Stored items
===

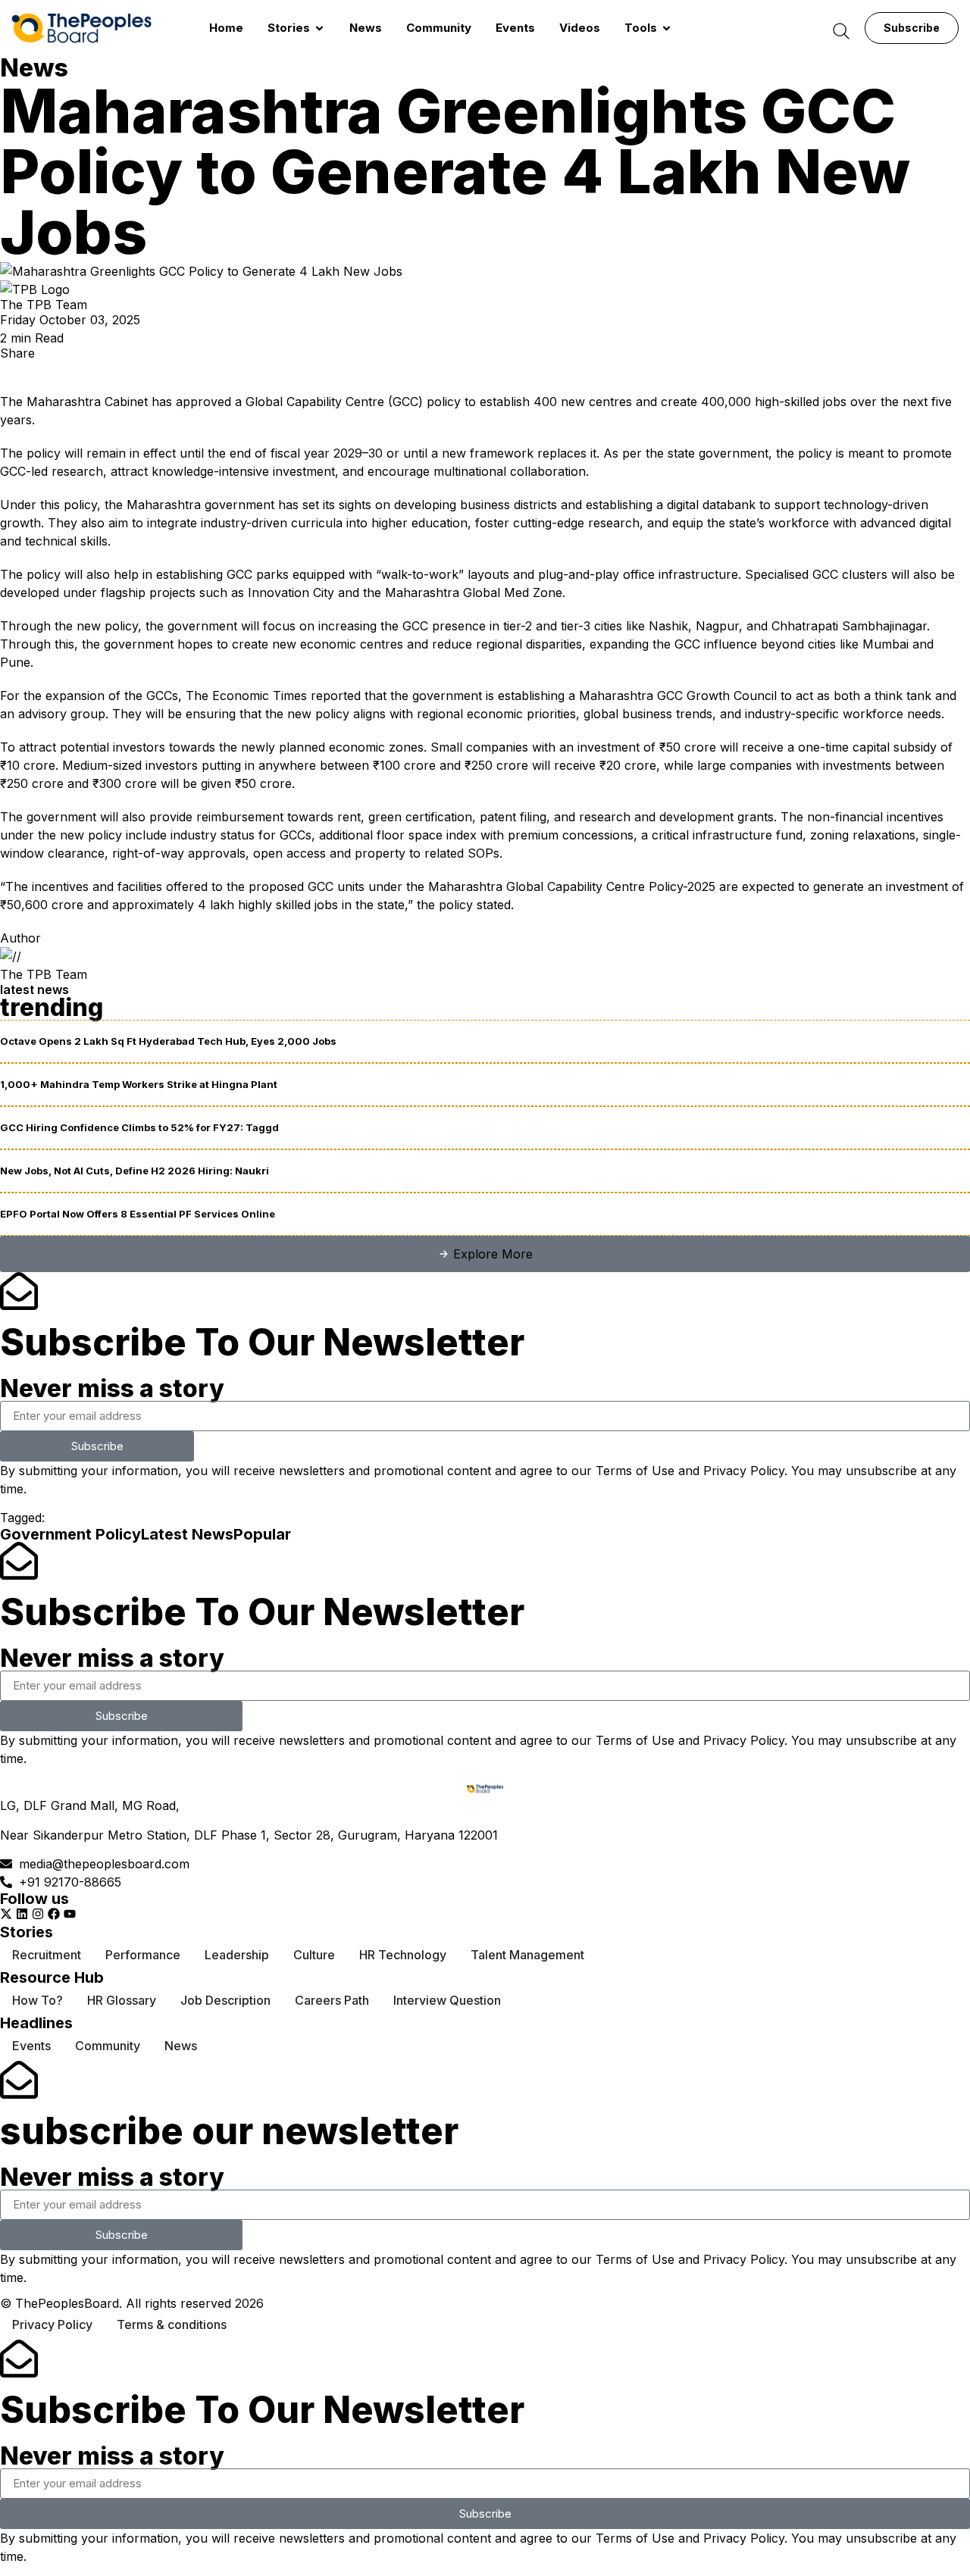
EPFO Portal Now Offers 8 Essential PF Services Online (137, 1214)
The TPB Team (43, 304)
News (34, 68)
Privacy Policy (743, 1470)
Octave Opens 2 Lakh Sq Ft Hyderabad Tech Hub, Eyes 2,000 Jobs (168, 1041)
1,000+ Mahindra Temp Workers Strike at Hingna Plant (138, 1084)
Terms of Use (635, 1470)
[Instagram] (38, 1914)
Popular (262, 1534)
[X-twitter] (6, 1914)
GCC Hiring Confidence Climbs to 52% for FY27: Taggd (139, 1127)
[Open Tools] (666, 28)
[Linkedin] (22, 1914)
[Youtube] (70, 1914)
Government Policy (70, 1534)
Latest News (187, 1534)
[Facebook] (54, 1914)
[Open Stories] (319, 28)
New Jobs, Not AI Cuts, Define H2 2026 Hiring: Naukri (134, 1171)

===

Problem description → Only the lines from the one containing "[Youtube] (70, 1914)" to the end of the records should be repeated, exactly as they appear.

Result of the exercise →
[Youtube] (70, 1914)
Government Policy (70, 1534)
Latest News (187, 1534)
[Facebook] (54, 1914)
[Open Stories] (319, 28)
New Jobs, Not AI Cuts, Define H2 2026 Hiring: Naukri (134, 1171)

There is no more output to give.